Murder R.C. 2903.02(B), an unclassified felony, with firearm
specification(s) — 1 year (2941.141), firearm specification(s) — 3 years
(2941.145) as charged in count(s) 4, 5 of the indictment.
Felonious assault R.C. 2903.11(A)(1), a second-degree felony, with
firearm specification(s) — 1 year (2941.141), firearm specification(s) —
3 years (2941.145) as charged in count(s) 6 of the indictment.
Felonious assault R.C. 2903.11(A)(2), a second-degree felony, with
firearm specification(s) — 1 year (2941.141), firearm specification(s) —
3 years (2941.145) as charged in count(s) 7 of the indictment.
Aggravated robbery R.C. 2911.01(A)(1), a first-degree felony, with
firearm specification(s) — 1 year (2941.141), firearm specification(s) —
3 years (2941.145) as charged in count(s) 8 of the indictment.
Aggravated robbery R.C. 2911.01(A)(3), a first-degree felony, with
firearm specification(s) — 1 year (2941.141), firearm specification(s) —
3 years (2941.145) as charged in count(s) 9 of the indictment.

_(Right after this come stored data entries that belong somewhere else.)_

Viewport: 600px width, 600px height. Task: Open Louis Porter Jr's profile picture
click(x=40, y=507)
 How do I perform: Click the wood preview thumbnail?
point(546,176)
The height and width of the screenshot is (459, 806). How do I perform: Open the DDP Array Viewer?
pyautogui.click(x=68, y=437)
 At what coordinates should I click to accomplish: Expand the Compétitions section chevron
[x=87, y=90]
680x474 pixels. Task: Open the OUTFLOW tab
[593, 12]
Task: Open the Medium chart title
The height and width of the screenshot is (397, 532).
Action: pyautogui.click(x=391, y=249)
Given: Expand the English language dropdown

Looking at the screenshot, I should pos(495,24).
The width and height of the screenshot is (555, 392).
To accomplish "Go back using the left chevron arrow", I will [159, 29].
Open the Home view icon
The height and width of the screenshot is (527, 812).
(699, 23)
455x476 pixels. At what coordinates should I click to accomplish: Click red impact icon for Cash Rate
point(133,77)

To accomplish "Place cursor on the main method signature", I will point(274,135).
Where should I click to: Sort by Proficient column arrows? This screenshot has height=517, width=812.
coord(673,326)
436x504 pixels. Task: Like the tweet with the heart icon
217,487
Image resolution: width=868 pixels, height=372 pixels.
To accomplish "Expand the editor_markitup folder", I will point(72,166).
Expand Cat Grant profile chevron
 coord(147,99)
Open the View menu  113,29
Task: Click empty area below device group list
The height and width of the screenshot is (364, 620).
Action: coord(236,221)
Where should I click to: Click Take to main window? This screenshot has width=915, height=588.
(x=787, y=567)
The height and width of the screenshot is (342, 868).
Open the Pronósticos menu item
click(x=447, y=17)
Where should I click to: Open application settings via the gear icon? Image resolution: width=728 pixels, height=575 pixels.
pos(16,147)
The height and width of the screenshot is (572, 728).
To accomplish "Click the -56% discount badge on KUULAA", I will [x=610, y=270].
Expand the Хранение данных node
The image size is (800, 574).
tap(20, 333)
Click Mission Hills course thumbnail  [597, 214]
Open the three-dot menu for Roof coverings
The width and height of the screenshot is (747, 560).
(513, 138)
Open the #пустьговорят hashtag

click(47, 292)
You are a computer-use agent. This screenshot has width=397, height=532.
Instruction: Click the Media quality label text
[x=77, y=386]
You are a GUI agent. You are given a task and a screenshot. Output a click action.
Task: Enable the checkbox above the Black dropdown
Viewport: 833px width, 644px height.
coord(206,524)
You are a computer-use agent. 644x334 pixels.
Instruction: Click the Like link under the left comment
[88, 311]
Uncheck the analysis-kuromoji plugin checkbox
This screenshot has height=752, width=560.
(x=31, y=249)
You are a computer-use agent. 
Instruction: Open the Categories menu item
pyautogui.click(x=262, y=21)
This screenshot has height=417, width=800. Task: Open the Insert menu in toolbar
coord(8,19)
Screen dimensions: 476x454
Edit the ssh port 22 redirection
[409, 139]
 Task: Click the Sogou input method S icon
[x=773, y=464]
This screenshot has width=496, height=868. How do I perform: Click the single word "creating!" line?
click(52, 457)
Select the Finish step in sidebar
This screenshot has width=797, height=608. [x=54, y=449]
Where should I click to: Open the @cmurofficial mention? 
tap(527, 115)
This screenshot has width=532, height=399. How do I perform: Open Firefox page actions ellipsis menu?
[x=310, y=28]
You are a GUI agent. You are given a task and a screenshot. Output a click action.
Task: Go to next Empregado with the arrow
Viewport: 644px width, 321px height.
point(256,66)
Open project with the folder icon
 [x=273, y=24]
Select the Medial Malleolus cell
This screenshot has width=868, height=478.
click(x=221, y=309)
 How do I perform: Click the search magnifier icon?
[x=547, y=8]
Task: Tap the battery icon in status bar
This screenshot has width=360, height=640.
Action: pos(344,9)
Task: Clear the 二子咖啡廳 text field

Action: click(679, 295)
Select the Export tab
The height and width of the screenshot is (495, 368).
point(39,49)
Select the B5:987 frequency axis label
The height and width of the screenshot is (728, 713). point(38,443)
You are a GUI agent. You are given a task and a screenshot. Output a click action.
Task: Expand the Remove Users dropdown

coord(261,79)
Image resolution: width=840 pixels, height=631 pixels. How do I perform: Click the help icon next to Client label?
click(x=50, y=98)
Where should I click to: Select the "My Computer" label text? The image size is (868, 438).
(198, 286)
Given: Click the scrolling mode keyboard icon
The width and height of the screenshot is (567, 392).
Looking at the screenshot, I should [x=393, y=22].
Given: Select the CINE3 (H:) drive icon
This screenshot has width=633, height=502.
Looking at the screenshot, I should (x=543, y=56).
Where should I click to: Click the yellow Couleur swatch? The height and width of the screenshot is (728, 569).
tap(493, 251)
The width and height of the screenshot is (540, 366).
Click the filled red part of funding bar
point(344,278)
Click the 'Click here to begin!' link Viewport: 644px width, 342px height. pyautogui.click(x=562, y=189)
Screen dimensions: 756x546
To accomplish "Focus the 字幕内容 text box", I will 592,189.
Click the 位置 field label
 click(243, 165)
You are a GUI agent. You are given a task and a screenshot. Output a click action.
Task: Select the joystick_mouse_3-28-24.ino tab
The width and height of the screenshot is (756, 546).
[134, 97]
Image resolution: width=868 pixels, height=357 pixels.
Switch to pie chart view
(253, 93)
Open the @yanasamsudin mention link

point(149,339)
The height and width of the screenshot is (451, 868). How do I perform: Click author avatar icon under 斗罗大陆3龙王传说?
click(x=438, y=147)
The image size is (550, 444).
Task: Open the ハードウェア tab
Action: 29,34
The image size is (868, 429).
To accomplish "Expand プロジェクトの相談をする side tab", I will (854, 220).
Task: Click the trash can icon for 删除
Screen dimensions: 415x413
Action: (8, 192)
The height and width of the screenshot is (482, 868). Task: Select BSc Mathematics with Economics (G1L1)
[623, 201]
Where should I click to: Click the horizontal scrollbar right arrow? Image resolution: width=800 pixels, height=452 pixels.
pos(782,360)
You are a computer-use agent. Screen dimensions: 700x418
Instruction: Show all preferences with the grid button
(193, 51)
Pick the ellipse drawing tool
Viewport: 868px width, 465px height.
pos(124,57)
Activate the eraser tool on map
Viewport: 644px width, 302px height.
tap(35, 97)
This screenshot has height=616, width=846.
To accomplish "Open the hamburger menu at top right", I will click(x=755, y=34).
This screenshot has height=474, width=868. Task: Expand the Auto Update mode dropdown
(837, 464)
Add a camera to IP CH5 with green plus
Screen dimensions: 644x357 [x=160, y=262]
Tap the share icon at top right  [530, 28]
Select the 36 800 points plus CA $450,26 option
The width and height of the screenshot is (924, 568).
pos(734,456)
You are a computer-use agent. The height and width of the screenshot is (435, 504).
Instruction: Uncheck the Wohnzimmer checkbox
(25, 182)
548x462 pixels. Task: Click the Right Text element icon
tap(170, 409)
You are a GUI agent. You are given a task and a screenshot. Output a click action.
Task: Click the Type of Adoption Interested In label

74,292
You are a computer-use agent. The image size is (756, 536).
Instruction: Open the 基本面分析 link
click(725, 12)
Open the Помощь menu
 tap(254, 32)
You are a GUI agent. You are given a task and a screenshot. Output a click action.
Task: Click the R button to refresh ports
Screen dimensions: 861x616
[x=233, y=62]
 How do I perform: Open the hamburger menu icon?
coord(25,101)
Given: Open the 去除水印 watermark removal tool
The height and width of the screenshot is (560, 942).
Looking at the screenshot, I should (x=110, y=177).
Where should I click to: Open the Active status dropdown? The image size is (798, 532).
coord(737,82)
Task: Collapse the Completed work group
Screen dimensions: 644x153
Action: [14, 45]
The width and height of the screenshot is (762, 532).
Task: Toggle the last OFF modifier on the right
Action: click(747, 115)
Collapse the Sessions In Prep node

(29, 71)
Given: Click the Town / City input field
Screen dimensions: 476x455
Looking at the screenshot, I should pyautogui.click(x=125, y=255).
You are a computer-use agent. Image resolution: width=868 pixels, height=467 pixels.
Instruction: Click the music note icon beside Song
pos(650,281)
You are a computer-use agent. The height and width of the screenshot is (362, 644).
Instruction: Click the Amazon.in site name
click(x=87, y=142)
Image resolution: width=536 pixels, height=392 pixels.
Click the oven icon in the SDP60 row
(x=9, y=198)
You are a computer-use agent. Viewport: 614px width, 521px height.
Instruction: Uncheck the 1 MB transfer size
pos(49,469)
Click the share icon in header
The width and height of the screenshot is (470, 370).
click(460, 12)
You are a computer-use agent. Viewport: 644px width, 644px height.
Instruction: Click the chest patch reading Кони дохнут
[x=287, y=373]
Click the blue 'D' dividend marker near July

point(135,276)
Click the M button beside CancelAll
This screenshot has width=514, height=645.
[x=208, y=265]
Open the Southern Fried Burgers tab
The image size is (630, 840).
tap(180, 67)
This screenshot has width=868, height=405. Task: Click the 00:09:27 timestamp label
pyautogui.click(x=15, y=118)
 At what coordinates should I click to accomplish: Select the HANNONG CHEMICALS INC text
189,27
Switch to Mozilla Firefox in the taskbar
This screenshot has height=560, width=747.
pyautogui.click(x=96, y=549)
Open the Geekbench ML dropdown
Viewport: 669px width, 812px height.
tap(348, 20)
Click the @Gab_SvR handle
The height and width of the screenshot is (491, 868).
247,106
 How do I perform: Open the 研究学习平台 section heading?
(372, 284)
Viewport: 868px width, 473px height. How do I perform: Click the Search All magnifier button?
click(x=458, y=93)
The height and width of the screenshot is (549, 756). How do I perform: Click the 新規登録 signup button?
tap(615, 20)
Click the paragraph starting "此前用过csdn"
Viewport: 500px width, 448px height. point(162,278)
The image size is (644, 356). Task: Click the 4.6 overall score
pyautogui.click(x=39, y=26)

Discharge of firearm on or near prohibited premises R.C.
2923.162(A)(3), a first-degree felony, with firearm specification(s) — 1
year (2941.141), firearm specification(s) — 3 years (2941.145) as
charged in count(s) 10 of the indictment.
Having weapons while under disability R.C. 2923.13(A)(2), a third-
degree felony, as charged in count(s) 11 of the indictment.
Journal Entry No. 148188666, p. 1-2 (May 5, 2023).
{¶ 35} Kennedy was sentenced to an aggregate term of 21 years to life:
For sentencing purposes all 1-year firearm specifications (in count(s) 3,
4, 5, 6, 7, 8, 9, 10) merge into the 3-year firearm spec in count 3.
Counts 3, 4, and 5 merge for sentencing purposes into count 3.
Counts 6 and 7 merge for sentencing purposes into count 6.
Counts 8 and 9 merge for sentencing purposes into count 8.
Count 3 — 15-years-to-life +3-year firearm spec. (18 yrs. on this count)
Count 4 — base charge merges into count 3 + 3-year firearm
specification to run consecutive to 3-year firearm specification in count
3.
Count 5 — no sentence imposed- merges into count 3.
Count 6 — 8 years minimum-12 years maximum on base charge +3-
year firearm spec.*to run concurrent to all other firearm specifications*
Count 7 — base charge merges into count 6 + 3-year firearm
specification to run *concurrent to all other firearm specifications.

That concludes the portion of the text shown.